Get Hard 'Feels Like a Life Sentence'

Unfunny flick isn't quite the satire it aims to be: critics
By Arden Dier,  Newser Staff
Posted Mar 27, 2015 12:20 PM CDT

Will Ferrell's latest comedy about a wealthy white guy who enlists a law-abiding black man to help him prepare for life in prison is proving more controversial than his usual work. With accusations that Get Hard is homophobic and racist, Ferrell defends the flick to the AP, noting he and costar Kevin Hart "show a mirror to what's already existing out there." Do critics agree?

  • "Perhaps there's an edgy dark comedy to be made about race, class, and the prospect of facing prison, but Get Hard is not it," Claudia Puig writes at USA Today. The film's "jokes are a cavalcade of racist and homophobic humorlessness." And though its cracks at class divisions perform better, they aren't worth the price of a movie ticket. Her advice: "Unless you're really hard up for entertainment, stay away from this tone-deaf raunchfest."
  • It "seeks to make you laugh while also risking offense by going too far. It succeeds on both counts," writes Peter Howell more favorably at the Toronto Star. The film will undoubtedly offend a portion of the audience, but "I enjoyed it because, unlike similar films of its ilk, everybody is in on the joke," he writes: white, black; rich, poor; etc. "It's not great cinema, but it's also not just a scattershot of dumbness and vulgarity." And "Ferrell and Hart make a good team."

  • Cary Darling at DFW is less kind. "Since anyone who has seen the trailer has already seen many of the film's best moments, making it through to the end does feel like something of a life sentence," she writes.
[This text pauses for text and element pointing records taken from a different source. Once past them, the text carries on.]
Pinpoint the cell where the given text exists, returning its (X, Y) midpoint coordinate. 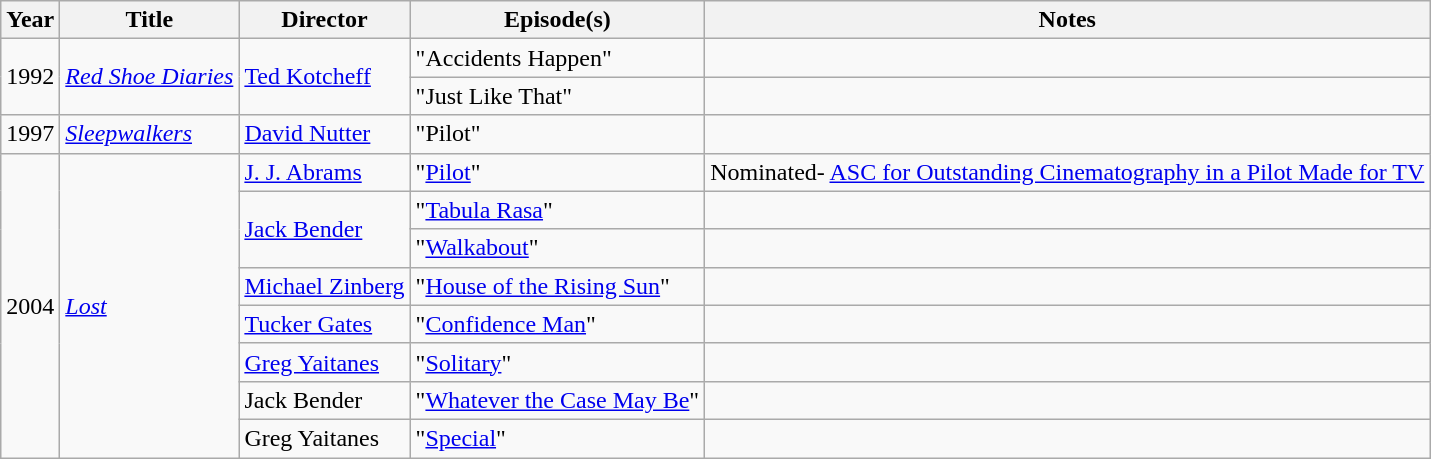
"Just Like That" (558, 96)
Lost (150, 305)
David Nutter (324, 134)
"House of the Rising Sun" (558, 286)
Title (150, 20)
1997 (30, 134)
"Accidents Happen" (558, 58)
Year (30, 20)
"Solitary" (558, 362)
"Whatever the Case May Be" (558, 400)
"Special" (558, 438)
Red Shoe Diaries (150, 77)
2004 (30, 305)
Tucker Gates (324, 324)
Nominated- ASC for Outstanding Cinematography in a Pilot Made for TV (1068, 172)
Director (324, 20)
"Confidence Man" (558, 324)
Notes (1068, 20)
1992 (30, 77)
Michael Zinberg (324, 286)
Ted Kotcheff (324, 77)
Episode(s) (558, 20)
"Walkabout" (558, 248)
J. J. Abrams (324, 172)
"Tabula Rasa" (558, 210)
Sleepwalkers (150, 134)
Output the [x, y] coordinate of the center of the cell containing the given text.  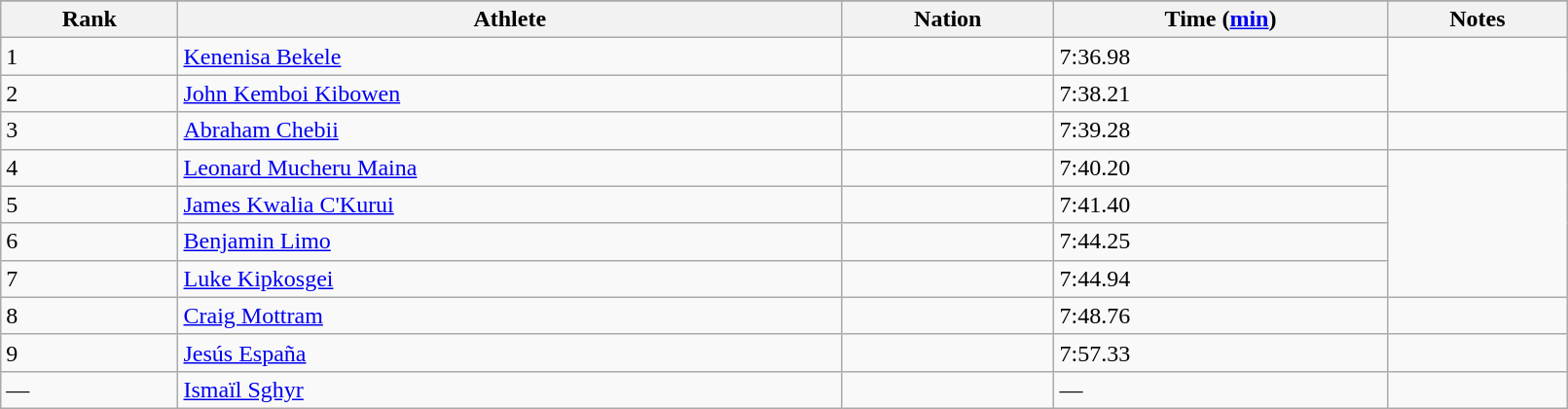
6 [90, 241]
James Kwalia C'Kurui [510, 204]
7 [90, 278]
Kenenisa Bekele [510, 56]
7:41.40 [1221, 204]
7:44.94 [1221, 278]
4 [90, 167]
Jesús España [510, 352]
7:48.76 [1221, 315]
7:36.98 [1221, 56]
Luke Kipkosgei [510, 278]
7:39.28 [1221, 130]
Leonard Mucheru Maina [510, 167]
7:38.21 [1221, 93]
5 [90, 204]
Benjamin Limo [510, 241]
3 [90, 130]
Craig Mottram [510, 315]
7:57.33 [1221, 352]
Nation [948, 19]
Notes [1477, 19]
Rank [90, 19]
Abraham Chebii [510, 130]
Athlete [510, 19]
9 [90, 352]
1 [90, 56]
8 [90, 315]
John Kemboi Kibowen [510, 93]
7:40.20 [1221, 167]
7:44.25 [1221, 241]
2 [90, 93]
Ismaïl Sghyr [510, 389]
Time (min) [1221, 19]
Find where the given text appears and provide that cell's center as (x, y) coordinate. 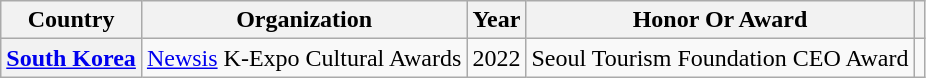
Country (72, 20)
Year (496, 20)
Honor Or Award (720, 20)
Newsis K-Expo Cultural Awards (304, 58)
Organization (304, 20)
2022 (496, 58)
Seoul Tourism Foundation CEO Award (720, 58)
South Korea (72, 58)
Find where the given text appears and provide that cell's center as [X, Y] coordinate. 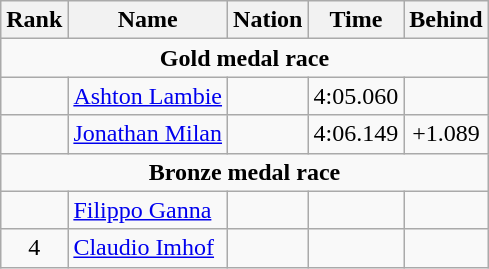
Rank [34, 20]
Gold medal race [244, 58]
Name [148, 20]
Filippo Ganna [148, 210]
Behind [446, 20]
Jonathan Milan [148, 134]
Bronze medal race [244, 172]
4:05.060 [356, 96]
Ashton Lambie [148, 96]
Nation [268, 20]
+1.089 [446, 134]
Claudio Imhof [148, 248]
4 [34, 248]
Time [356, 20]
4:06.149 [356, 134]
Scan for the cell matching the given text and deliver its [X, Y] coordinate at center. 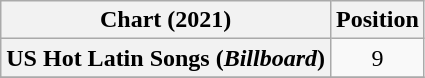
Chart (2021) [166, 20]
9 [378, 58]
Position [378, 20]
US Hot Latin Songs (Billboard) [166, 58]
Detect which cell encompasses the target text, then output its (X, Y) center coordinate. 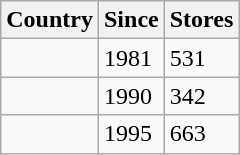
1990 (131, 96)
Since (131, 20)
342 (202, 96)
531 (202, 58)
1995 (131, 134)
1981 (131, 58)
663 (202, 134)
Country (50, 20)
Stores (202, 20)
From the cell containing the given text, extract its center point as [x, y] coordinate. 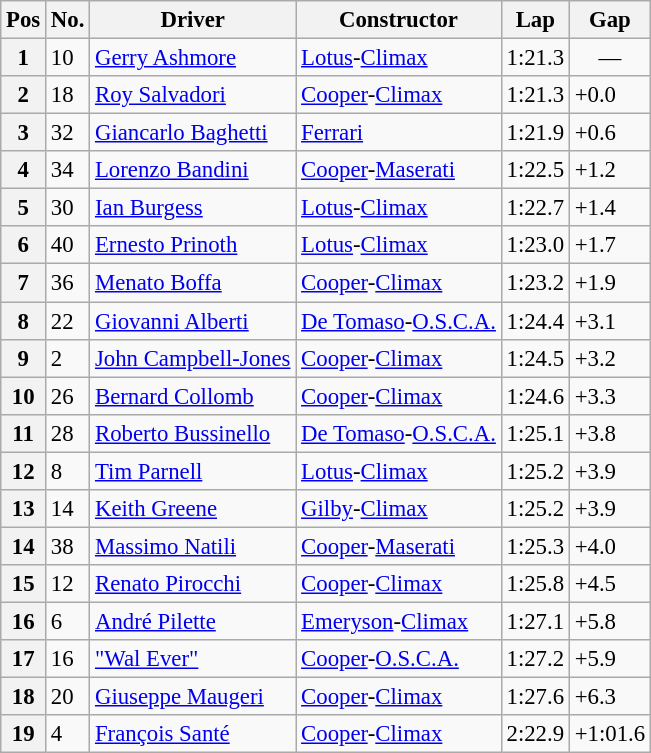
— [610, 58]
1 [24, 58]
+0.0 [610, 95]
+1.7 [610, 245]
Cooper-O.S.C.A. [398, 659]
Bernard Collomb [193, 396]
1:25.8 [535, 584]
Pos [24, 20]
John Campbell-Jones [193, 358]
+0.6 [610, 133]
3 [24, 133]
+3.1 [610, 321]
1:24.4 [535, 321]
20 [68, 697]
Ferrari [398, 133]
+1.4 [610, 208]
Lorenzo Bandini [193, 170]
Gilby-Climax [398, 509]
+3.8 [610, 433]
Roberto Bussinello [193, 433]
7 [24, 283]
13 [24, 509]
Keith Greene [193, 509]
2:22.9 [535, 734]
+5.9 [610, 659]
38 [68, 546]
Emeryson-Climax [398, 621]
+4.5 [610, 584]
19 [24, 734]
36 [68, 283]
11 [24, 433]
Constructor [398, 20]
1:22.5 [535, 170]
40 [68, 245]
1:23.2 [535, 283]
1:27.2 [535, 659]
Lap [535, 20]
1:22.7 [535, 208]
+3.2 [610, 358]
26 [68, 396]
Massimo Natili [193, 546]
No. [68, 20]
32 [68, 133]
"Wal Ever" [193, 659]
5 [24, 208]
André Pilette [193, 621]
9 [24, 358]
+1.2 [610, 170]
Renato Pirocchi [193, 584]
1:21.9 [535, 133]
17 [24, 659]
+1.9 [610, 283]
Driver [193, 20]
+4.0 [610, 546]
15 [24, 584]
+6.3 [610, 697]
Giancarlo Baghetti [193, 133]
Ian Burgess [193, 208]
1:27.1 [535, 621]
Giuseppe Maugeri [193, 697]
Roy Salvadori [193, 95]
1:25.1 [535, 433]
Giovanni Alberti [193, 321]
+1:01.6 [610, 734]
1:23.0 [535, 245]
28 [68, 433]
+3.3 [610, 396]
François Santé [193, 734]
Gap [610, 20]
1:25.3 [535, 546]
Menato Boffa [193, 283]
1:24.6 [535, 396]
1:27.6 [535, 697]
34 [68, 170]
Tim Parnell [193, 471]
Gerry Ashmore [193, 58]
Ernesto Prinoth [193, 245]
1:24.5 [535, 358]
+5.8 [610, 621]
22 [68, 321]
30 [68, 208]
Search for the cell housing the specified text and yield its (x, y) center coordinate. 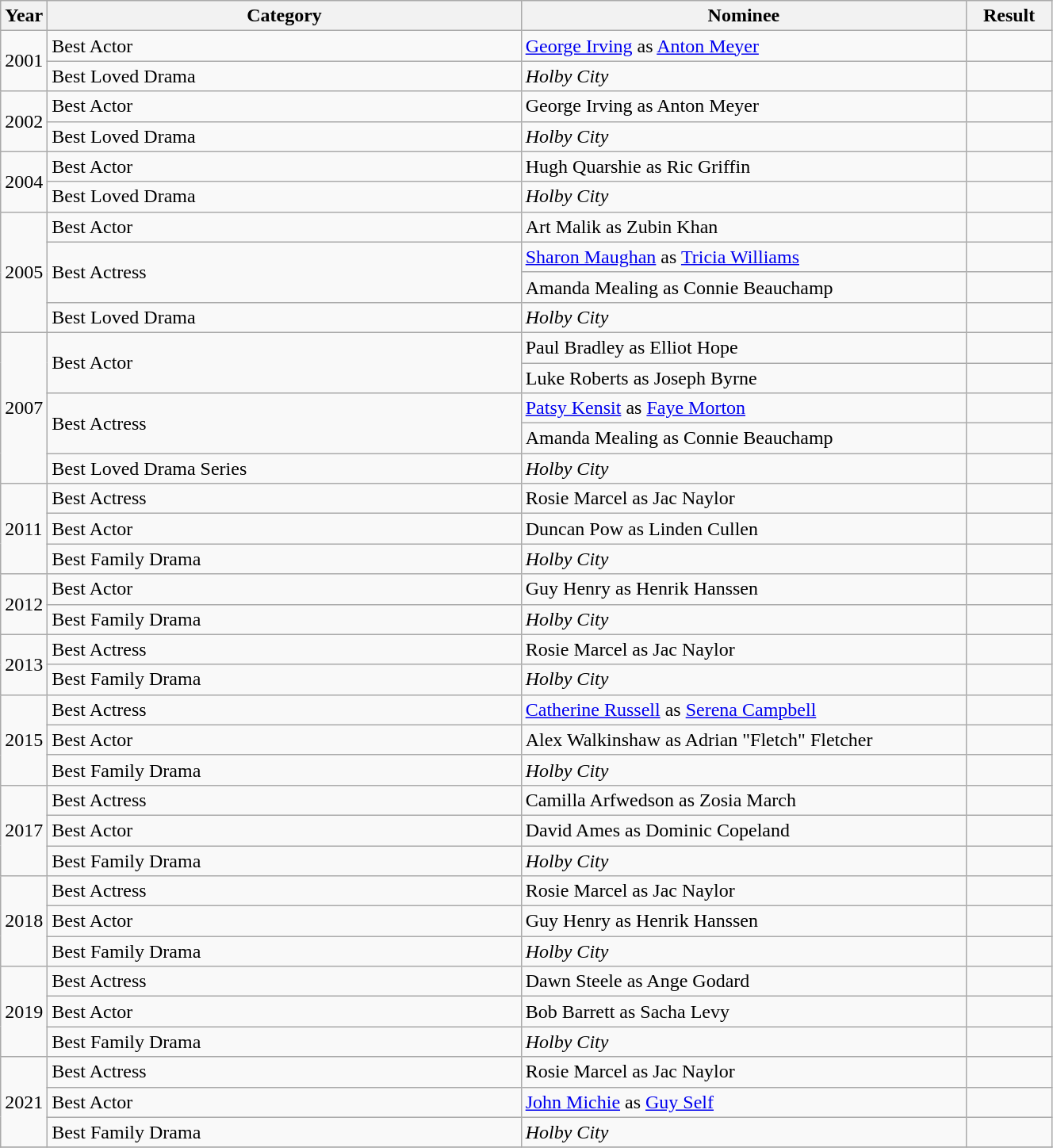
Result (1009, 16)
Year (24, 16)
Nominee (744, 16)
Art Malik as Zubin Khan (744, 227)
Paul Bradley as Elliot Hope (744, 347)
2001 (24, 61)
John Michie as Guy Self (744, 1102)
2012 (24, 604)
2017 (24, 830)
Alex Walkinshaw as Adrian "Fletch" Fletcher (744, 740)
Hugh Quarshie as Ric Griffin (744, 167)
2013 (24, 664)
Duncan Pow as Linden Cullen (744, 529)
2021 (24, 1102)
2015 (24, 740)
2004 (24, 182)
Sharon Maughan as Tricia Williams (744, 257)
Bob Barrett as Sacha Levy (744, 1012)
Camilla Arfwedson as Zosia March (744, 800)
2018 (24, 921)
2002 (24, 121)
Luke Roberts as Joseph Byrne (744, 378)
Dawn Steele as Ange Godard (744, 982)
Catherine Russell as Serena Campbell (744, 710)
Category (284, 16)
David Ames as Dominic Copeland (744, 830)
2007 (24, 408)
Best Loved Drama Series (284, 469)
Patsy Kensit as Faye Morton (744, 408)
2019 (24, 1012)
2005 (24, 272)
2011 (24, 529)
Extract the [X, Y] coordinate from the center of the cell holding the provided text.  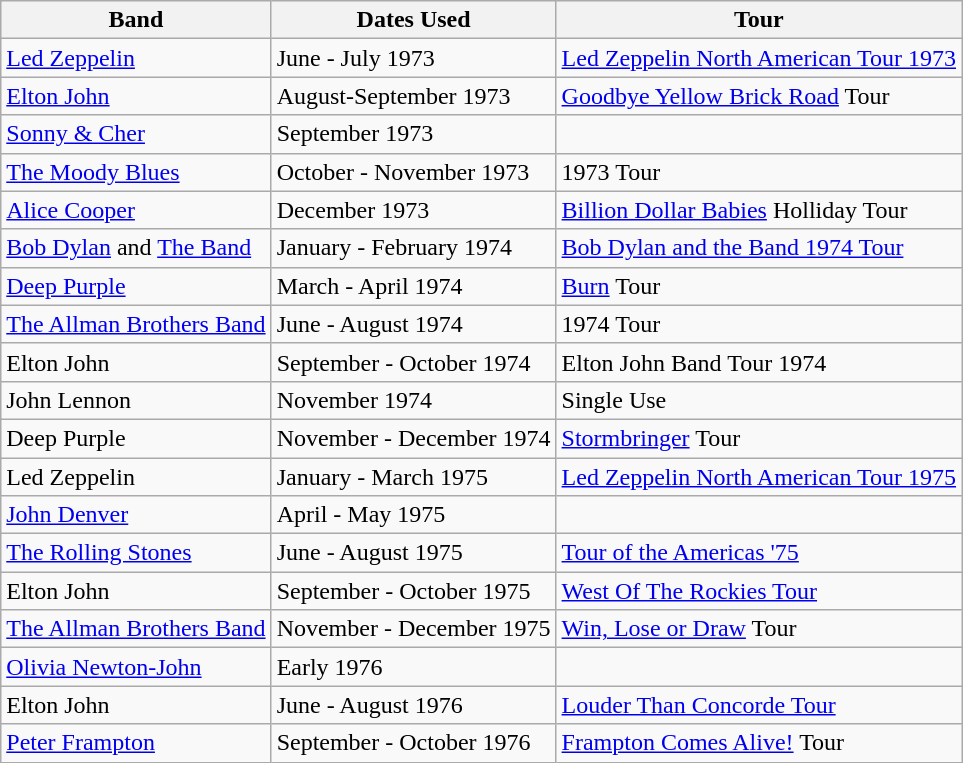
Single Use [759, 400]
Early 1976 [414, 667]
September - October 1976 [414, 743]
John Denver [136, 515]
Alice Cooper [136, 210]
Led Zeppelin North American Tour 1973 [759, 58]
Band [136, 20]
Dates Used [414, 20]
Sonny & Cher [136, 134]
November - December 1975 [414, 629]
September - October 1975 [414, 591]
Tour of the Americas '75 [759, 553]
Bob Dylan and the Band 1974 Tour [759, 248]
The Rolling Stones [136, 553]
Billion Dollar Babies Holliday Tour [759, 210]
March - April 1974 [414, 286]
Stormbringer Tour [759, 438]
January - March 1975 [414, 477]
Frampton Comes Alive! Tour [759, 743]
October - November 1973 [414, 172]
John Lennon [136, 400]
September 1973 [414, 134]
Tour [759, 20]
1974 Tour [759, 324]
Goodbye Yellow Brick Road Tour [759, 96]
Peter Frampton [136, 743]
Louder Than Concorde Tour [759, 705]
Bob Dylan and The Band [136, 248]
Elton John Band Tour 1974 [759, 362]
Led Zeppelin North American Tour 1975 [759, 477]
November 1974 [414, 400]
April - May 1975 [414, 515]
November - December 1974 [414, 438]
Olivia Newton-John [136, 667]
1973 Tour [759, 172]
August-September 1973 [414, 96]
June - August 1975 [414, 553]
Burn Tour [759, 286]
January - February 1974 [414, 248]
June - July 1973 [414, 58]
December 1973 [414, 210]
West Of The Rockies Tour [759, 591]
June - August 1974 [414, 324]
September - October 1974 [414, 362]
June - August 1976 [414, 705]
The Moody Blues [136, 172]
Win, Lose or Draw Tour [759, 629]
Identify which cell holds the provided text, then report its (x, y) central coordinate. 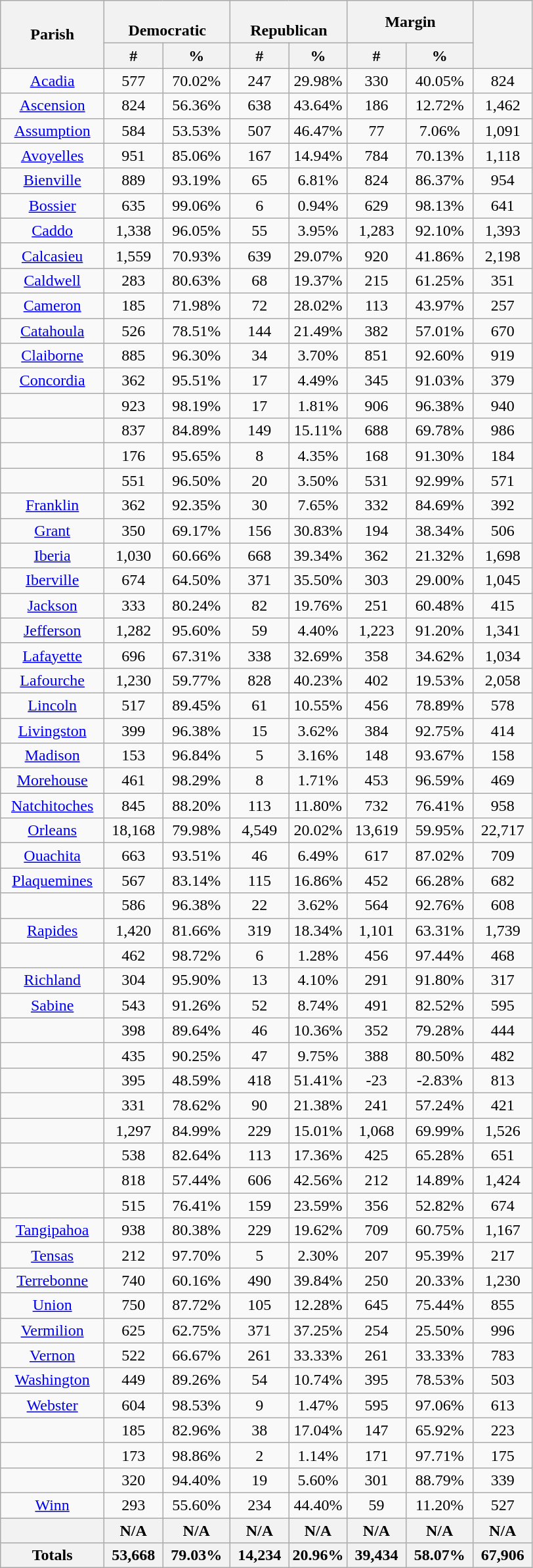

Excepting a scene in which Hart portrays a black guy, a Latino guy, and a gay black guy within a matter of minutes, the film just doesn't bring the laughs. Instead, it's "weighed down by middle-school jokes."
  • At its best, Get Hard "does a smartly scathing job" of attacking privilege and entitlement, writes Ann Hornaday at the Washington Post. At its worst, it "veers perilously close to committing the very sins it aspires to criticize." Particularly, "the movie is drenched in gay panic" and includes "tiresome 'don't drop the soap' jokes," based on Ferrell's character's fears about being raped in prison. At least "Ferrell and Hart have a genial, easygoing chemistry," Hornaday writes.